Top of The data

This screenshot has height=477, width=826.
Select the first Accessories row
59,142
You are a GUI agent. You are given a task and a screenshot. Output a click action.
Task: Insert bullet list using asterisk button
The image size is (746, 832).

Bottom of The data

**What is required**
Beginning with the line that contains "Task: Insert bullet", return every line to the end of the listing, unchanged, and nothing else.

**Exercise solution**
Task: Insert bullet list using asterisk button
The image size is (746, 832).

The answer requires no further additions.